Fascinating article by Sean Anthony on a particular philological crux that I had never seen before:
https://www.academia.edu/1119373/_Further_Notes_on_the_Word_%E1%B9%A2ibgha_in_Qur%CA%BEan_2_138_Journal_of_Semitic_Studies_59.1_Spring_2014_117-129Ultimately, however, I think Sean fails to convince. He argues that the 2:138 term "sibgha" of "Allah" should be interpreted as "dye," i.e. "dye of Allah," and that "dye" should be understood as a Late Antique trope for the effect of Christian baptism. In other words, he wants to assume the traditional literal Arabic reading is adequate, and is being used in a sophisticated metaphorical sense that plays on prevailing Late Antique metaphors about baptism.

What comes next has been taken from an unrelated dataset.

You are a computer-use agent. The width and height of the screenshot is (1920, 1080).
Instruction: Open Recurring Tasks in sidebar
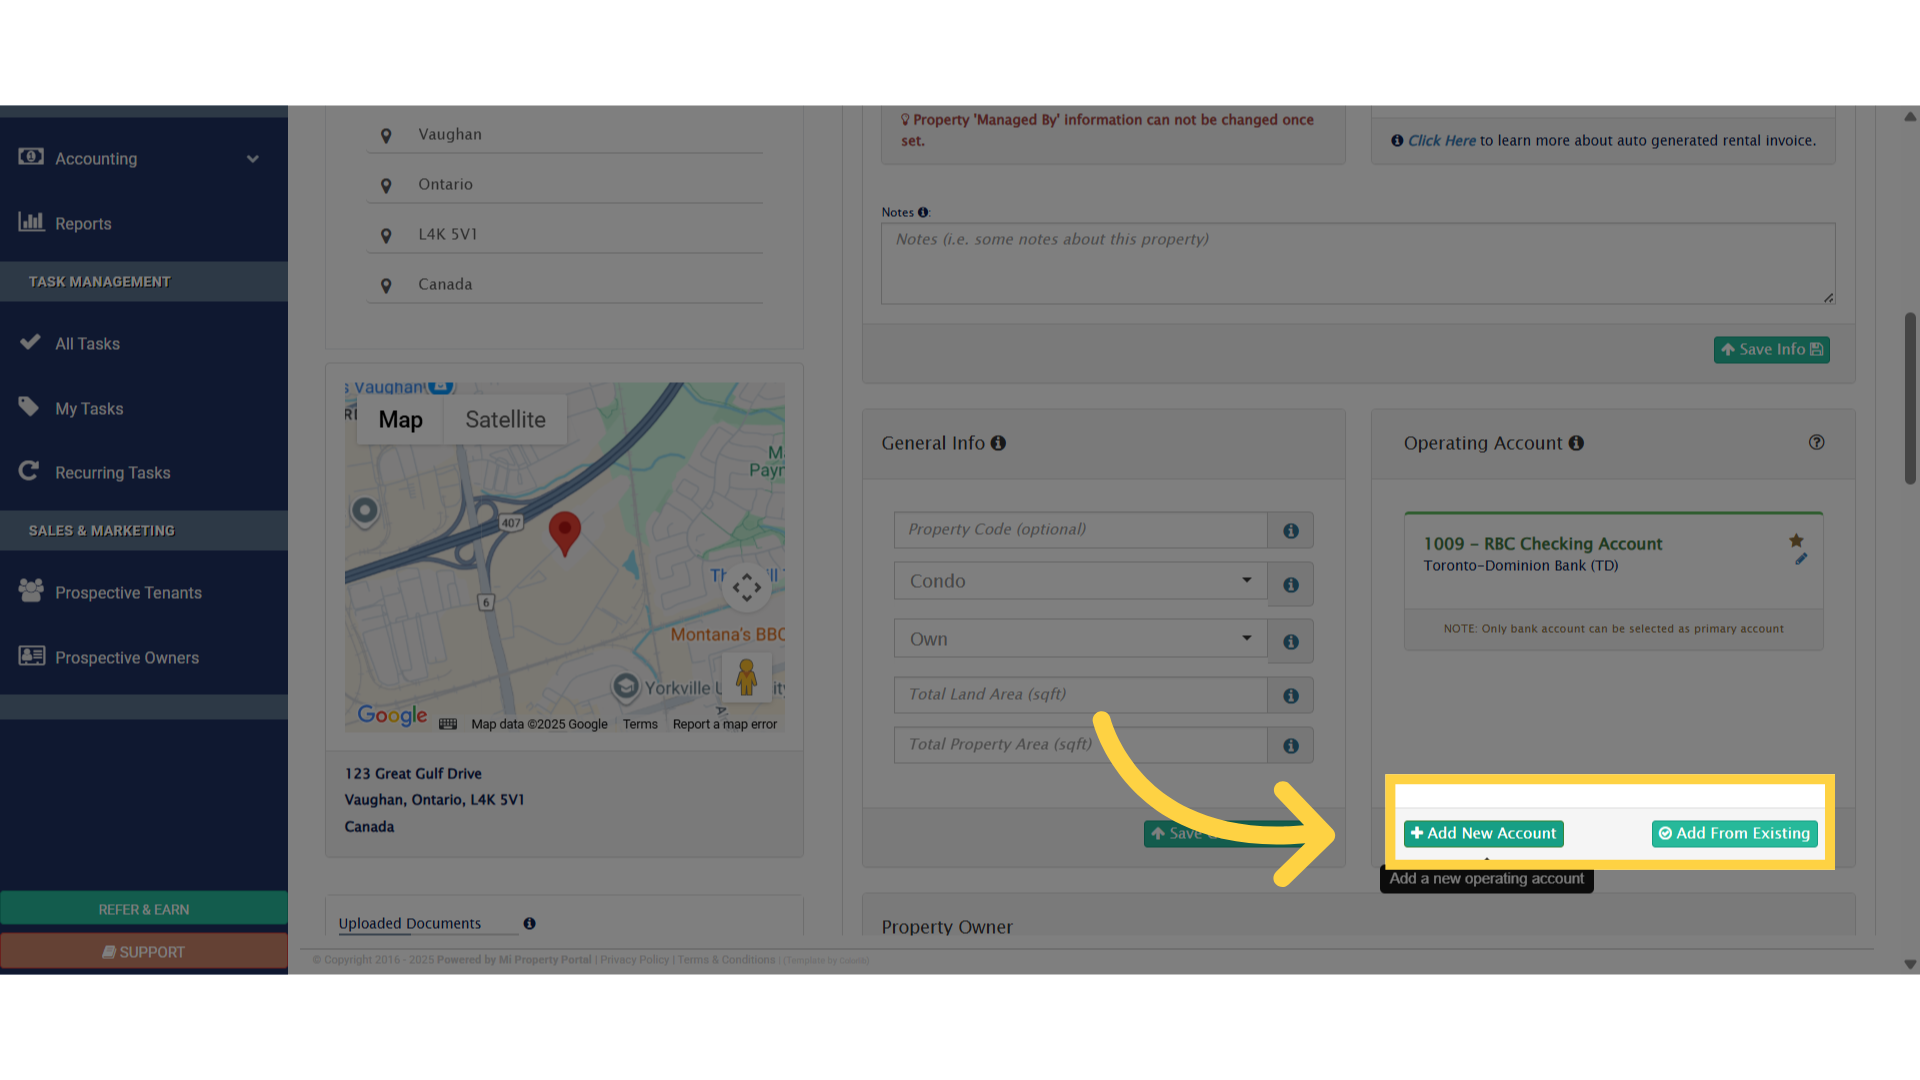point(112,473)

But this is not linguistically satisfying. I think it is of critical importance to emphasize, as Sean does not address anywhere in the article, that the hapax legomen "sibgha" in 2:138 is shortly preceded by 2:135, a famous hanif verse. The term sibgha is being associated with Abraham and the pre-Christian/Jewish pure religion of Allah, the exact same context that 2:135 is arguing about using the (surely) theologically related terms hanif/milla. *And the orthography and language of 2:135 is mangled in its Classical Arabic transcription*. This is arguably one of Luxenberg's greatest successes, to show the Syriac grammatical and semantic structure behind the "hanif" term in 2:135, showing that an *emphatic Syriac epithet was mistranscribed in the Classical Arabic as if it were an accusative Arabic noun*. See pp. 47-48 of the following article, in which King discusses Luxenberg's thesis on this point.

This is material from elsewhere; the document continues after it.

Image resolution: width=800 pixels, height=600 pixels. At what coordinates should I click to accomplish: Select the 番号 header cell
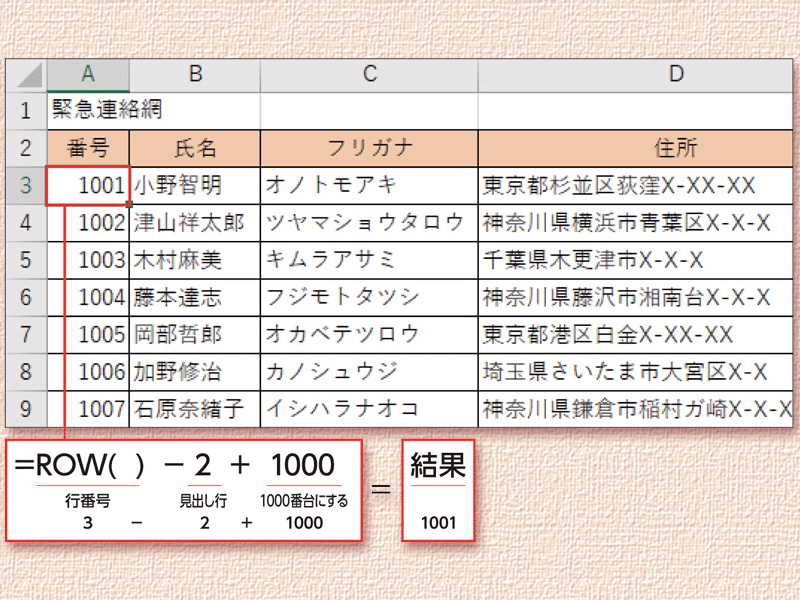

http://www.cardiff.ac.uk/share/research/centres/clarc/jlarc/contents/King%20A%20Christian%20Qur%27an.pdfNow, if we take it that Luxenberg is right about the mangled Syriac substrate of 2:135 (which I do), it is perfectly reasonable to assume that 2:138 of the standard Qur'anic text, which is part of the same textual unit, suffers from similar problems in transcribing a term which is similarly *about the religion of Abraham*, in parallel with 2:135's use of "hanif." Contrary to Sean's presumption against textual problems, the text is plainly defective here, and the opposite presumption holds. It's clear that these particular verses were retranscribed and compiled by later individuals who *no longer adequately understood the peculiar grammar, terminology, and orthography they were dealing with*. The linguistic problems with 2:138 must be read alongside the linguistic problems with 2:135, which they parallel, and a satisfactory solution must be found for the entire unit of text.
And on that front Sean's article helpfully discusses how prior generations of scholars have dealt with those problems from a linguistic/philological perspective. Following those scholars, to my mind, it's much easier to believe that the text has been mangled (as Bellamy and others had concluded), and that the term is either a Syriac calque or a mistranscription, than to accept Sean's relatively unconvincing (to my mind) arguments about its relationship to metaphors of baptism as 'dye.'
Now, a fascinating subject would be this: Who were these late individuals who had trouble transcribing the text, and why did they have such trouble? Clearly a more Syriac-laden base text was being adopted and retranscribed in a different 'pure Arabic' context, at a time when the orthographic conventions and lexicon of the base text had become unclear and confusing. Why? What was the historical context here? Inquiring minds wish to know.